Chirurgia della parete addominale: la soluzione perfetta per l’ernia!

Autore: Dott. Sergio Valeri
Pubblicato:
Editor: Cecilia Ghidotti

L’ernia addominale è una patologia che colpisce quasi il 6% della popolazione nel nostro Paese. Il Dott. Sergio Valeri, esperto in Chirurgia Generale a Roma, ci spiega in questo articolo come trattarla attraverso la chirurgia

Che cos’è la chirurgia della parete addominale e che cos’è un’ernia?

Per chirurgia della parete addominale si intende il trattamento chirurgico dei difetti della parete addominale, di solito riconducibili alla presenza di un’ernia.

L’ernia è la fuoriuscita di un viscere (intestino, vescica ecc) o di tessuto adiposo attraverso un orifizio o un’area di indebolimento della parete. Fattori di rischio sono il sovrappeso, una attività lavorativa pesante, la gravidanza ed alcuni interventi chirurgici. La cicatrice di un intervento chirurgico rappresenta una zona di maggior debolezza della parete. Le ernie che si vengono a formare su cicatrici di pregressi interventi chirugici sono chiamate laparoceli.

Trattamento dell’ernia

L’ernia non è una emergenza chirurgica ma la chirugia è l’unica terapia. Si può decidere di osservare ernie di piccole dimensioni, riducibili e asintomatiche. Il ritardo dell’atto terapeutico può predisporre a slargamento dell’orifizio erniario e alla comparsa di complicanze (incarcerazione o strangolamento).

Obiettivo del trattamento è riposizionare il contenuto dell’ernia nella cavità addominale e ripristinare l’integrità della parete mediante punti di sutura o, più frequentemente utilizzando delle protesi bio-compatibili (reti).

Tecniche chirurgiche

Le tecniche chirurgiche utilizzate sono la tecnica open (classica) e la tecnica laparoscopica.

La tecnica laparoscopica consente di poter impiantare protesi di dimensioni maggiori effettuando delle piccole incisioni attraverso le quali vengono introdotti gli strumenti.
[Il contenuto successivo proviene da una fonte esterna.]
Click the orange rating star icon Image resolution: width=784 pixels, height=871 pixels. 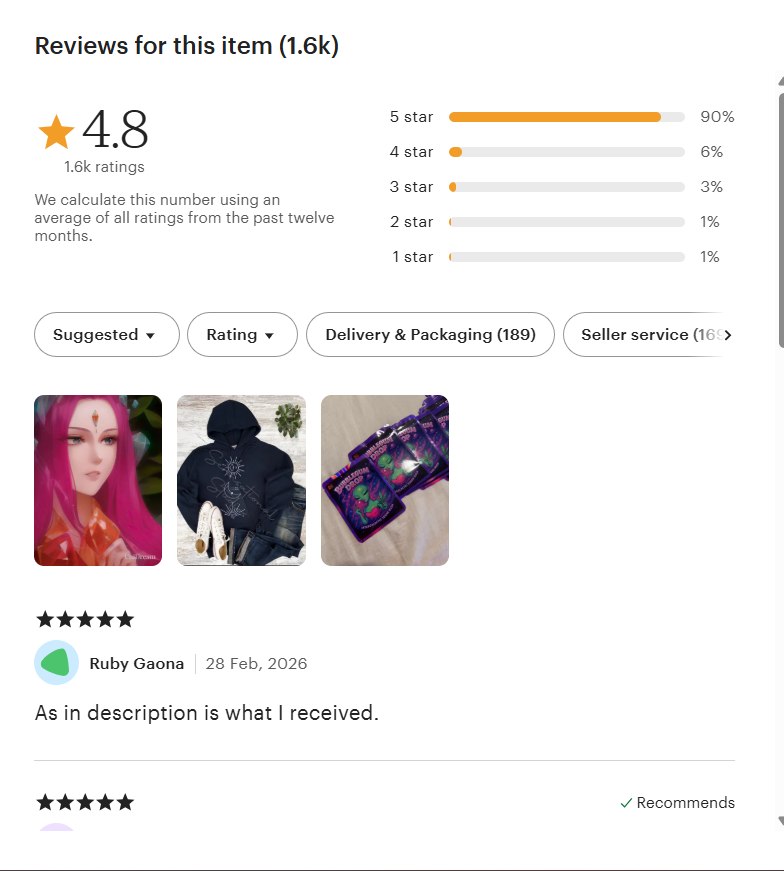tap(56, 132)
Essendo queste incisioni molto piccole si otterrà una riduzione del dolore post-operatorio e una più rapida ripresa delle normali attività quotidiane.

La scelta tra l’una e l’altra dipende da diversi fattori, tra i quali le dimensioni dell’ernia, le caratteristiche del paziente. La tecnica laparoscopica è da preferirsi in caso di ernia plurirecidive. La tecnica open nei pazienti anziani o con comorbidità importanti che non possono essere sottoposti ad anestesia generale.

Addomi complessi e tecnica della separazione delle componenti.

I pazienti con “addomi complessi” sono pazienti sottoposti ad interventi chirurgici multipli che presentano voluminosi laparoceli. I difetti da riparare sono molto ampi e si può assitere ad una atrofia e retrazione dei muscoli della parete addominale. In questi casi, è utile effettuare una RMN di parete preoperatoria per valutare con precisione le dimensioni e l’entità del difetto.  

L’intervento viene fatto con tecnica open in anestesia generale. Può essere utile, in questi casi, utilizzare la tecnica della separazione anatomica dei componenti che consiste nella separazione e nell’isolamento dei singoli strati della parete addominale. Ciò permette di riavvicinare e ricostruire la linea mediana e di collocare protesi di ampie dimensioni. Si tratta di interventi chirurgici molto complessi che vanno programmati con cura.